◆ PROMPT A ◆
In the article on the Christian Democrat Party of Canada, repeat word for word the stretch from "- Increase the" through "and other dictatorships.".
____ DOCUMENT PASSAGE
= Christian Democrat Party of Canada =

Defunct right wing political party in Canada

The Christian Democrat Party of Canada was a Canadian political party that organized briefly in 1981-82, in an attempt to start a right-wing populist party.

The Christian Democrat Party was founded by Sydney Thompson, of Dunnville, Ontario. Thompson served in Korea with the Royal Canadian Navy, and managed the Hotel Plaza II in Toronto.

In a 1982 by-election in Toronto's Broadview—Greenwood riding, Thompson, running as an independent, won 38 votes, or 0.14% of the total. He placed eighth in a field of nine candidates, following three other independents and the Rhinoceros Party of Canada candidate, but placing ahead of perennial candidate John Turmel, who collected 19 votes.

==Party program==
The party's political platform proposed to:
- Support and encourage law enforcement agencies. Restore capital punishment.
- Increase the National Defence budget. Require compulsory service for young people. Re-divide the Canadian Armed Forces into the Royal Canadian Army, Navy and Air Force.
- Strengthen the economy by implementing political stability. Reduce the federal deficit. Restore full value of the Canadian dollar. Remove employable people from welfare roles by offering them productive jobs.
- Increase immigration with the ultimate goal of increasing population from 25 million to 200 million people. Encourage assimilation of immigrants and end multiculturalism policy.
- Pass legislation to bring inflation under control.
- Discover new energy resources; transport prisoners to northern areas to exploit energy resources.
- Adopt a "Canada first" foreign policy. Halt foreign aid to communist countries and other dictatorships.
________
____ DATA PROVIDED
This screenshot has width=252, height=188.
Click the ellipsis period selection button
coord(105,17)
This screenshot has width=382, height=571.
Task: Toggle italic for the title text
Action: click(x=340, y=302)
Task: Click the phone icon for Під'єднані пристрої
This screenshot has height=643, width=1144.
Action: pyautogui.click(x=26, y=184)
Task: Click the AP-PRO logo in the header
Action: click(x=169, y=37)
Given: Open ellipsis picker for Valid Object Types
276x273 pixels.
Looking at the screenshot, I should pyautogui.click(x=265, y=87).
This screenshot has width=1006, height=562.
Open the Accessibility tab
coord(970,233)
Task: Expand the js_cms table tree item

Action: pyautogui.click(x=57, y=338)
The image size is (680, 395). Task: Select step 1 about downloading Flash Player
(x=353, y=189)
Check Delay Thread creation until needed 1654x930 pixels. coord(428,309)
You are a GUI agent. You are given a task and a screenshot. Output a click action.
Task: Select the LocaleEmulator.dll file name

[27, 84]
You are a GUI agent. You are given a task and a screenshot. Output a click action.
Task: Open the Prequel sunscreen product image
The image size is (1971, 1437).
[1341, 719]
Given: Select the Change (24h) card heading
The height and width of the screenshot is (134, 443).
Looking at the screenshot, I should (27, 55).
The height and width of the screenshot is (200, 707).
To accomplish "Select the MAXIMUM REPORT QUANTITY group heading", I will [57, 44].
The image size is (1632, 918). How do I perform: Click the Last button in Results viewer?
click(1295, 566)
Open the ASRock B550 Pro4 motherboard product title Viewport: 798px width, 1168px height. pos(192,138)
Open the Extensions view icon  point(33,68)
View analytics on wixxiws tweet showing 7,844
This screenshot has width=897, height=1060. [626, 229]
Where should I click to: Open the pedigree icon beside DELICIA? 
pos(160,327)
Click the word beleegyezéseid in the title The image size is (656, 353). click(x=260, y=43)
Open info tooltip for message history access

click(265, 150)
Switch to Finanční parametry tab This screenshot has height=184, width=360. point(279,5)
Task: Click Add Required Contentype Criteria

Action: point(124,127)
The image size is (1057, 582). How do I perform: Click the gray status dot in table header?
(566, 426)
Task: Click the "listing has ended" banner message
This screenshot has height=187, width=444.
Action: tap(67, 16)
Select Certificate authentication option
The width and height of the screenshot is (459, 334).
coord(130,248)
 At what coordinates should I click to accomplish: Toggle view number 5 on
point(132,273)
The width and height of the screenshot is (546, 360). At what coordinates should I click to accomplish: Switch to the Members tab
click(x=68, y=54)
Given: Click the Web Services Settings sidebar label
________
◆ PROMPT B ◆
Reproduce the records verbatim, from the line containing "Task: Click the phone" through the line containing "click(265, 150)".

◆ RIGHT ANSWER A ◆
- Increase the National Defence budget. Require compulsory service for young people. Re-divide the Canadian Armed Forces into the Royal Canadian Army, Navy and Air Force.
- Strengthen the economy by implementing political stability. Reduce the federal deficit. Restore full value of the Canadian dollar. Remove employable people from welfare roles by offering them productive jobs.
- Increase immigration with the ultimate goal of increasing population from 25 million to 200 million people. Encourage assimilation of immigrants and end multiculturalism policy.
- Pass legislation to bring inflation under control.
- Discover new energy resources; transport prisoners to northern areas to exploit energy resources.
- Adopt a "Canada first" foreign policy. Halt foreign aid to communist countries and other dictatorships.

◆ RIGHT ANSWER B ◆
Task: Click the phone icon for Під'єднані пристрої
This screenshot has height=643, width=1144.
Action: pyautogui.click(x=26, y=184)
Task: Click the AP-PRO logo in the header
Action: click(x=169, y=37)
Given: Open ellipsis picker for Valid Object Types
276x273 pixels.
Looking at the screenshot, I should pyautogui.click(x=265, y=87).
This screenshot has width=1006, height=562.
Open the Accessibility tab
coord(970,233)
Task: Expand the js_cms table tree item

Action: pyautogui.click(x=57, y=338)
The image size is (680, 395). Task: Select step 1 about downloading Flash Player
(x=353, y=189)
Check Delay Thread creation until needed 1654x930 pixels. coord(428,309)
You are a GUI agent. You are given a task and a screenshot. Output a click action.
Task: Select the LocaleEmulator.dll file name

[27, 84]
You are a GUI agent. You are given a task and a screenshot. Output a click action.
Task: Open the Prequel sunscreen product image
The image size is (1971, 1437).
[1341, 719]
Given: Select the Change (24h) card heading
The height and width of the screenshot is (134, 443).
Looking at the screenshot, I should (27, 55).
The height and width of the screenshot is (200, 707).
To accomplish "Select the MAXIMUM REPORT QUANTITY group heading", I will [57, 44].
The image size is (1632, 918). How do I perform: Click the Last button in Results viewer?
click(1295, 566)
Open the ASRock B550 Pro4 motherboard product title Viewport: 798px width, 1168px height. pos(192,138)
Open the Extensions view icon  point(33,68)
View analytics on wixxiws tweet showing 7,844
This screenshot has width=897, height=1060. [626, 229]
Where should I click to: Open the pedigree icon beside DELICIA? 
pos(160,327)
Click the word beleegyezéseid in the title The image size is (656, 353). click(x=260, y=43)
Open info tooltip for message history access

click(265, 150)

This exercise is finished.